>> Begin Passage

Last night I began laying out the detailed painting guides on “Black Pillar”. This is the bottom roundel on that pillar, a meditation on the number 8, and as you can see, it’s a pair of nested eight pointed stars (one is actually composed of two inter-locking squares) inside an octagon. It’s a considerable change in geometry from 2, and 3, deceptively simple and yet relying on what one learned from the earlier shapes and geometries. It’s an unfolding, of sorts, as larger numbers reveal much more complex patterns and allow greater interactions and relationships.

What does this have to do with tai chi?

Well, daily practice is an unfolding, of sorts. The natural habit of our minds and bodies is to ossify and tighten up, to reject new things, and to limit the adoption of new concepts or new technologies. I’m neither a painter nor a math teacher, nor a martial artist (once upon a time, I wouldn’t have said I was a magician either, but that title is growing on me).

In any case, what’s going on here is an unfolding. The creaks in my body rarely trouble me past the first two or three movements — I’m not reversing the aging of my body, but I’m slowing it down. Many of the creaks and pops that were ever present when I started, are gone.

>> End Passage
>> Begin Dataset records

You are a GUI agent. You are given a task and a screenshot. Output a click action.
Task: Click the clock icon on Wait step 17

>> End Dataset records
>> Begin Dataset records

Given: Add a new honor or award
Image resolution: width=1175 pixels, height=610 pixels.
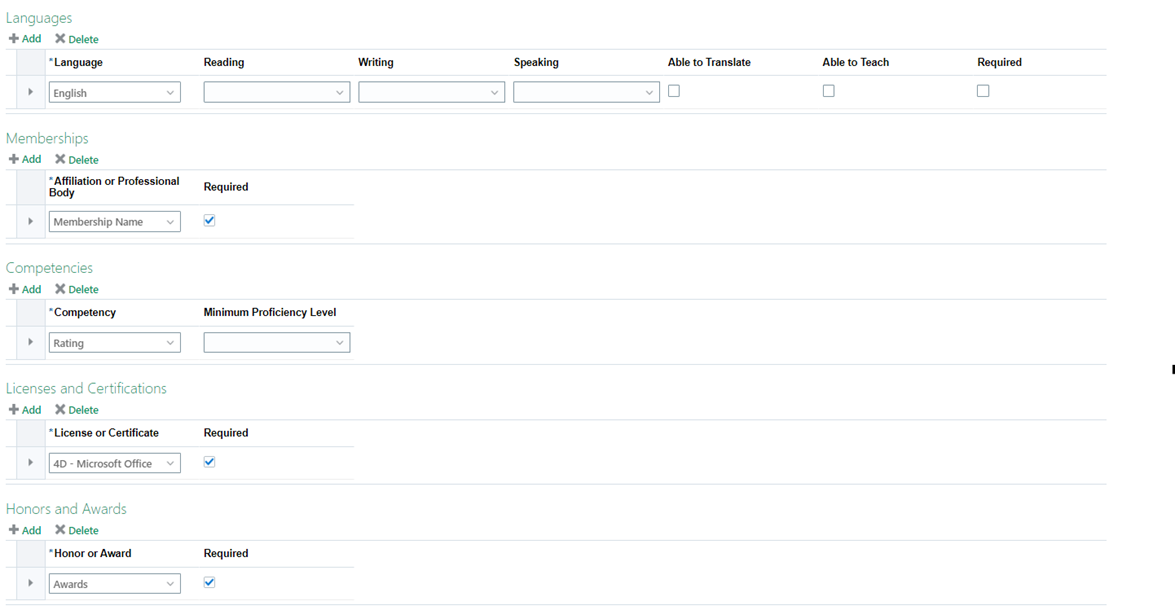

>> End Dataset records

Challenges —
A. Answer these about the passage:
(i) What shape surrounds the nested eight-pointed stars in the bottom roundel?
(ii) What three things does the writer say they are not?
(iii) After how many movements do the writer's creaks rarely cause trouble?
B. Can you copy the passage word for word from "Last night I" up to and including "with tai chi?"?
Answer from the passage alone, not from the entries.

Task answers —
A.
(i) An octagon.
(ii) A painter, a math teacher, and a martial artist.
(iii) The first two or three movements.

B.
Last night I began laying out the detailed painting guides on “Black Pillar”. This is the bottom roundel on that pillar, a meditation on the number 8, and as you can see, it’s a pair of nested eight pointed stars (one is actually composed of two inter-locking squares) inside an octagon. It’s a considerable change in geometry from 2, and 3, deceptively simple and yet relying on what one learned from the earlier shapes and geometries. It’s an unfolding, of sorts, as larger numbers reveal much more complex patterns and allow greater interactions and relationships.

What does this have to do with tai chi?